Pai has resisted using the FCC's rulemaking powers to regulate the broadband industry, preferring instead an after-the-fact approach that investigates and penalizes allegations of consumer abuse by companies. That has led to a close partnership with the Federal Trade Commission, whose acting chairwoman, Maureen Ohlhausen, shares similar views with Pai. The two have jointly argued that Internet providers should be regulated on the basis of their own promises to the public and that when they deviate from those statements, the FTC should be the one to hold them accountable.
But trusting large, established telecom and cable giants to keep their word — or to write self-regulatory policies that aren't ridden with loopholes — is fraught with risks for consumers, said Robert Cooper, an antitrust lawyer at Boies Schiller Flexner.
“There is a role for antitrust enforcement in this space, but it is not a substitute for prescriptive rules,” Cooper said. “[It] is expensive and time consuming and thus favors those with the greatest resources. Moreover, it necessarily requires that an alleged violation already has occurred.”
Pai has argued that there are strong benefits to rolling back regulation. For example, the chairman's draft proposal for net neutrality asks whether prescriptive rules for Internet providers are even necessary and, if not, what if anything should replace them. Repealing the rules, Pai has argued, will lead to a glut of investment by Internet providers in their own networks, creating jobs and accelerating the spread of high-speed broadband nationwide.

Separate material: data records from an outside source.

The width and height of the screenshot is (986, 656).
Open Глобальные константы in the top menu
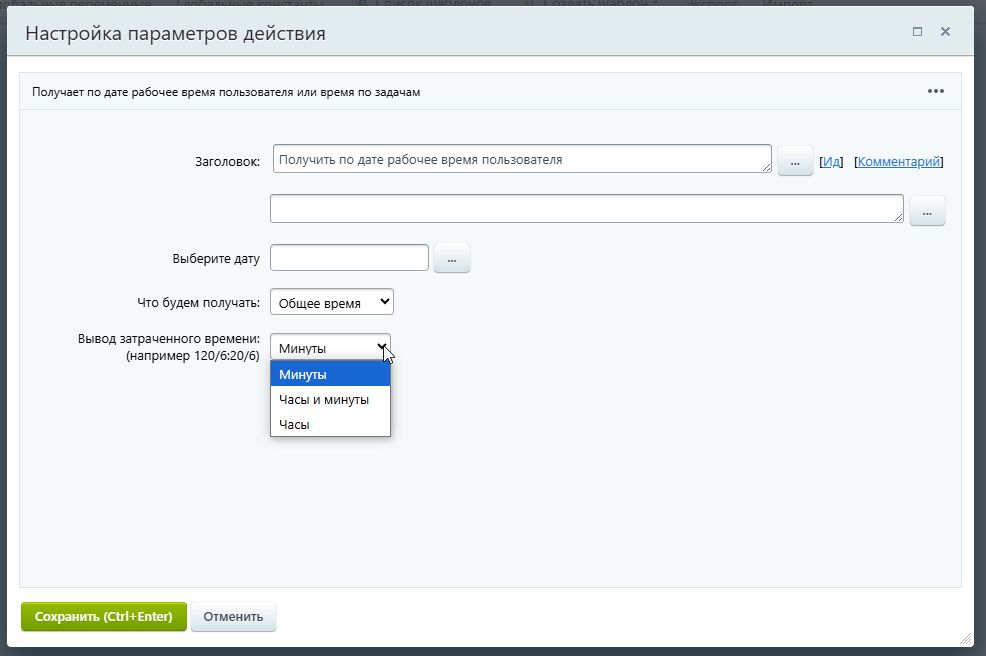[x=247, y=3]
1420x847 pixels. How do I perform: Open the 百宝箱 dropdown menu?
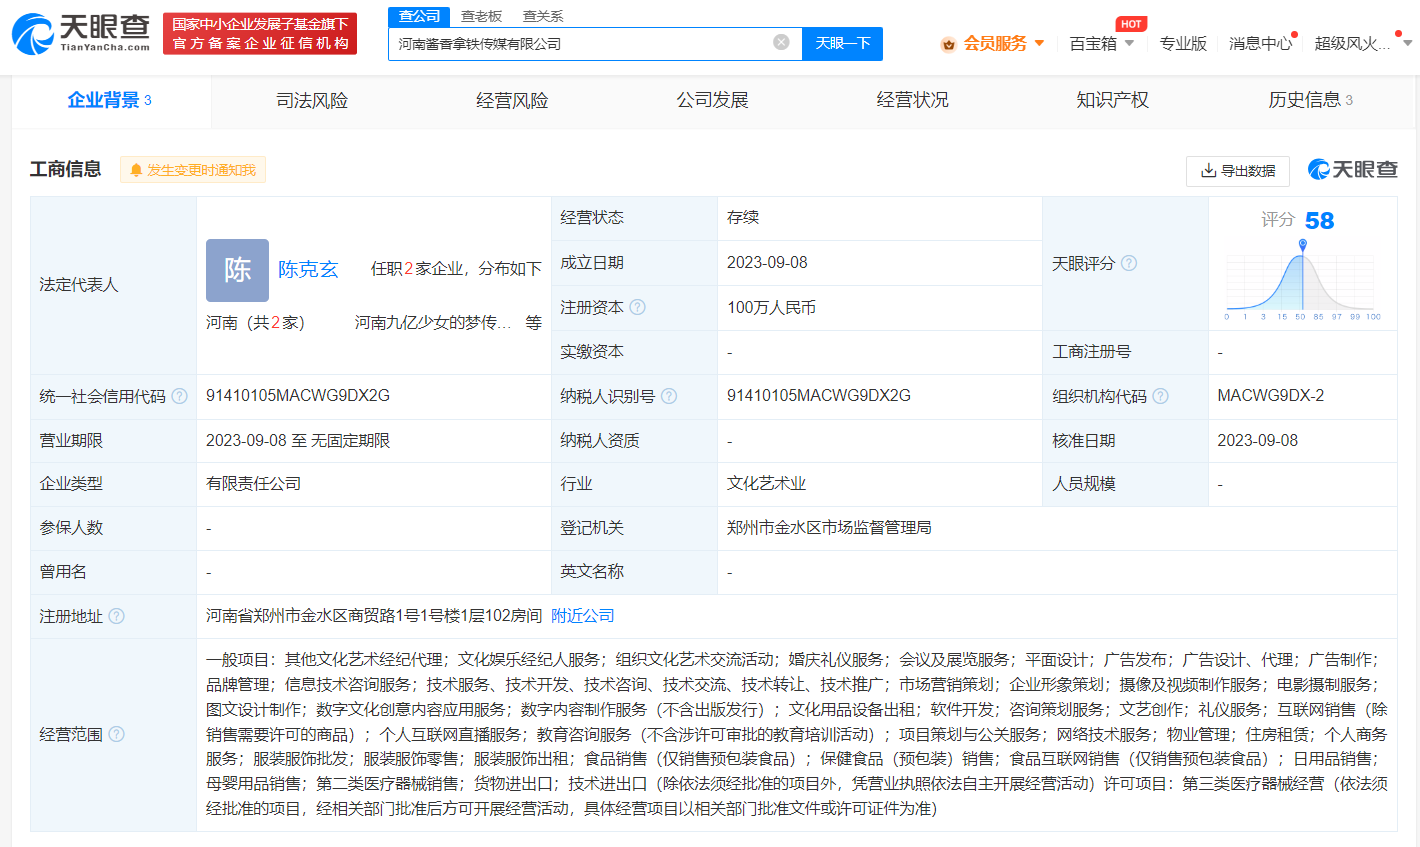[x=1101, y=43]
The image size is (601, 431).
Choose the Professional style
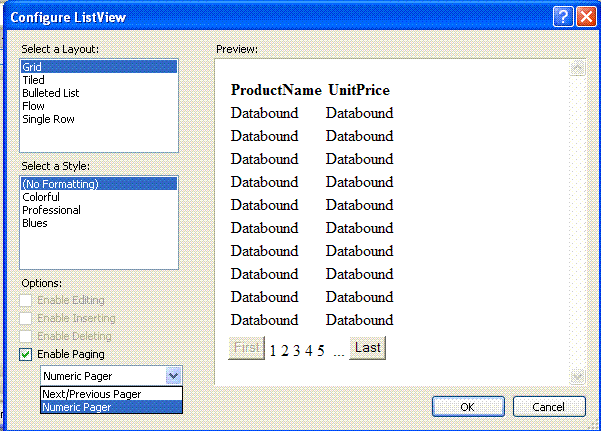click(x=51, y=210)
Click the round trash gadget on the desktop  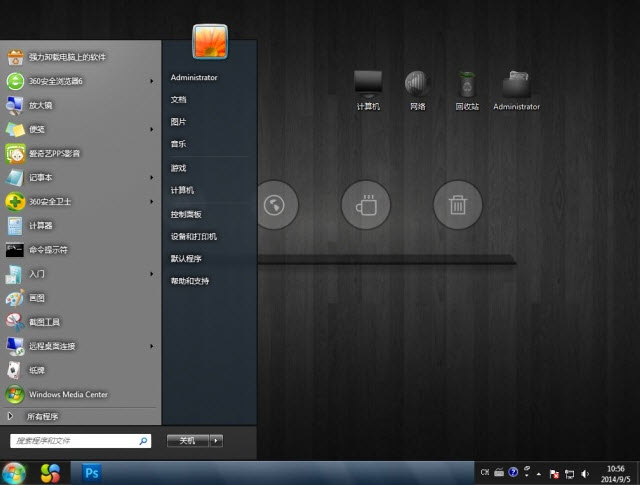coord(457,206)
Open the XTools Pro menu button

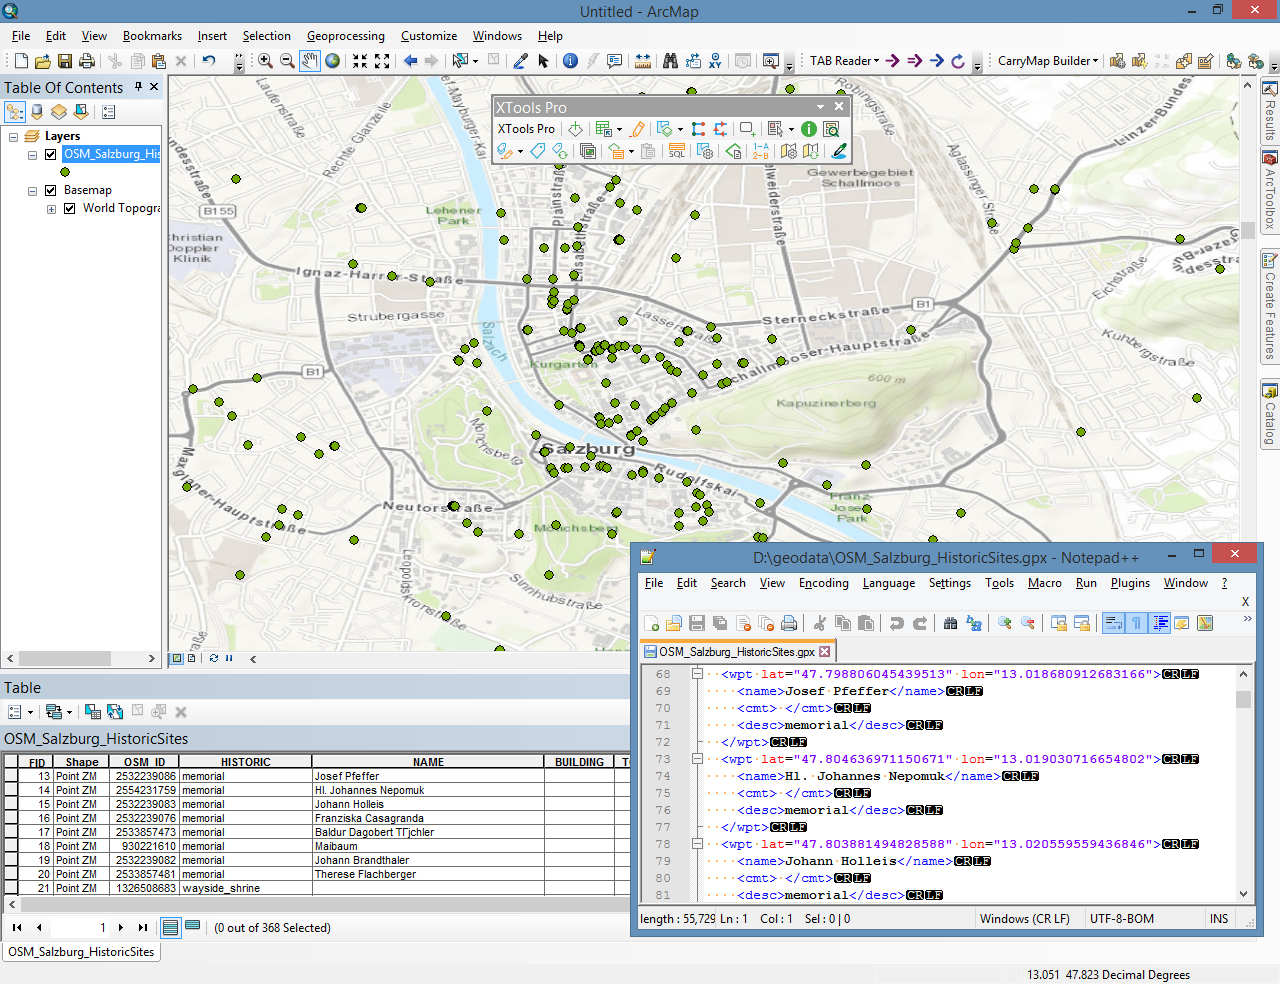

Pai has sought to encourage that build-out himself. One of his first acts as chairman was to approve roughly $170 million in FCC funding for broadband construction in rural New York. The move became a foundational piece of his promise to close the digital divide separating those with high-speed Internet from those without. To mark his commitment, Pai undertook a multi-day tour of the Midwest, where he touted the need for more broadband investment.
But Pai also triggered a backlash when another of his early steps appeared to undercut that mission — by preventing a number of small Internet providers from offering low-cost broadband to needy families. Whereas his calls for more, better and faster Internet nationwide seemed to strike a bipartisan tone, Pai's approach to individual broadband subsidies provoked a hostile response among Democratic lawmakers and a celebratory attitude among Republicans, many of whom have long criticized such programs as filled with waste, fraud and abuse.

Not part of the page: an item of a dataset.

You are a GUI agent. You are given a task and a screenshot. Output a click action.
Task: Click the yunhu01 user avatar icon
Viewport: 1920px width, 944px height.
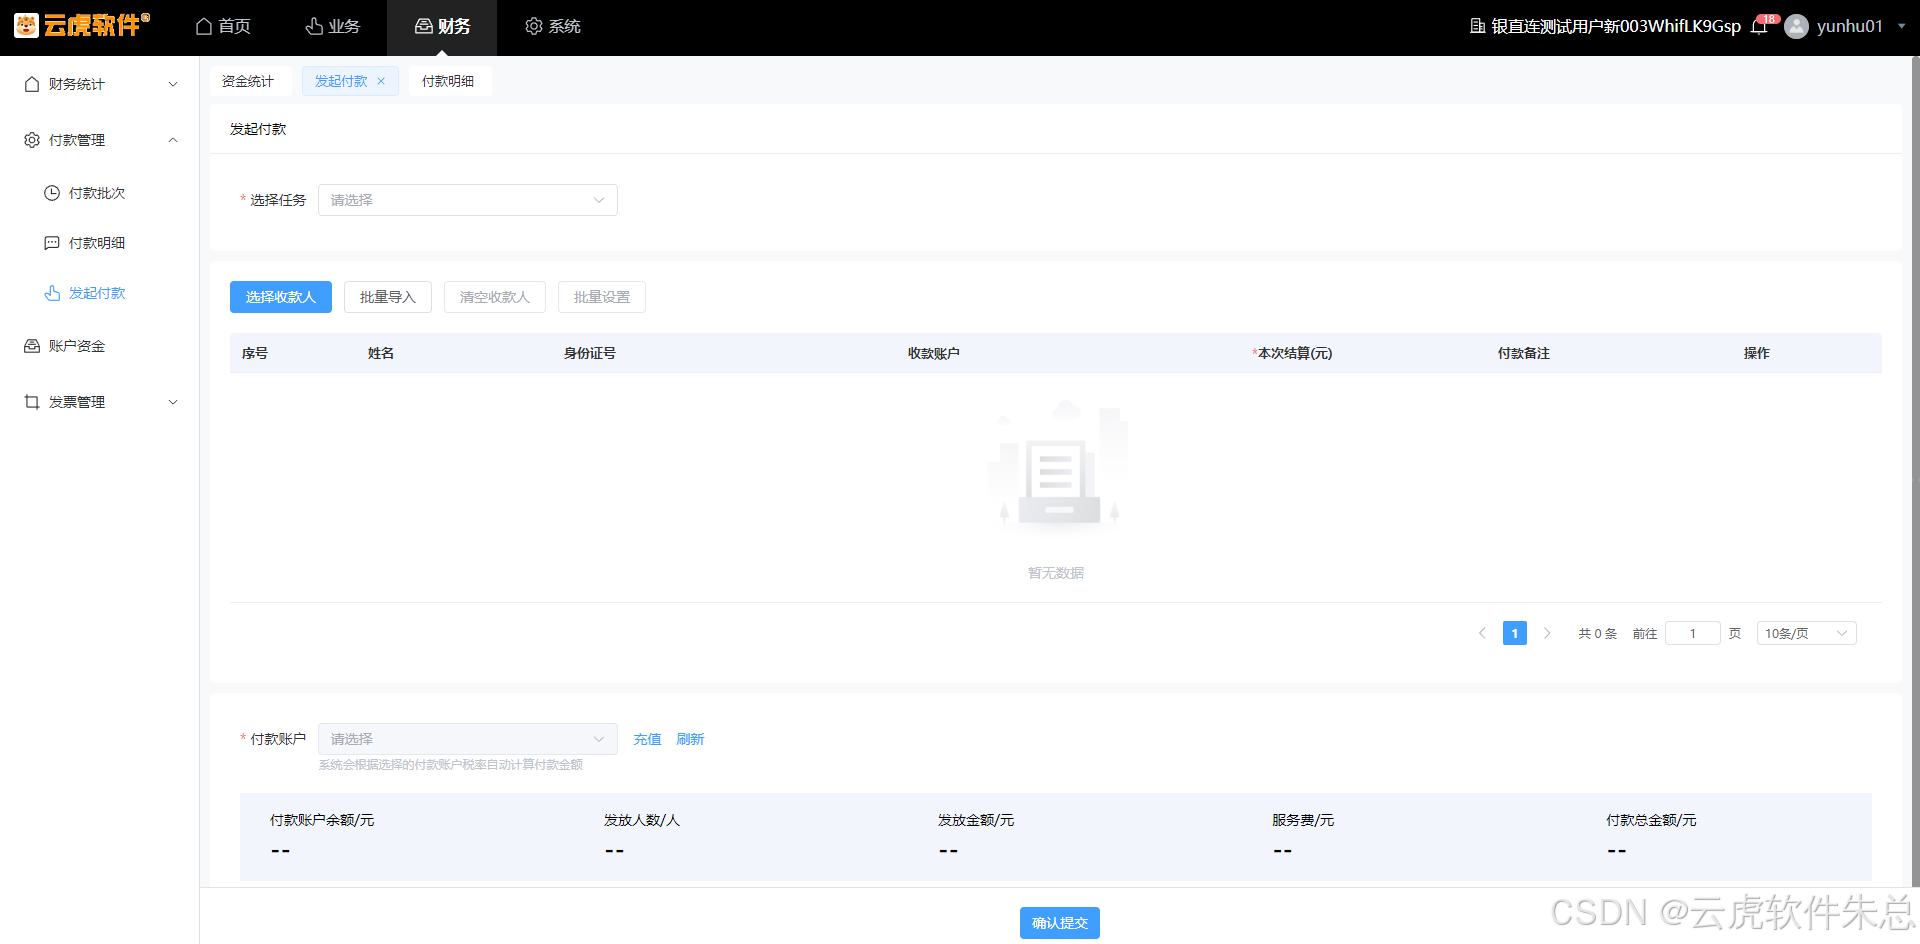click(x=1796, y=27)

Other moves seemed to play — albeit indirectly — toward Trump's hardcore base. Before a Senate committee in March, Pai repeatedly declined to reject the notion, advanced by Trump in a tweet, that the mainstream media are the “enemy of the people.” Pai eventually noted that Trump had been referring to “fake news,” which the chairman said was a “political debate into which I will not be wading.”
But in fact, Trump's remarks had blasted major mainstream news outlets, such as ABC, CBS, CNN, NBC and the New York Times, as fake news. Asked by reporters days later to refute the characterization of those organizations as fake-news outlets, Pai again declined, saying it was a matter of politics he would not discuss. Pai's agency is responsible for crafting policies that significantly affect the U.S. media on matters of ownership, content rights and indecency.
Pai has nevertheless drawn praise from both sides of the political spectrum as an affable, experienced policymaker who is deeply knowledgeable about technology and the law. A deft communicator who peppers his speeches with sports analogies and “Seinfeld” references, Pai, along with his agency, offers a rare example in Trump's Washington of a functioning bureaucracy, policy analysts say.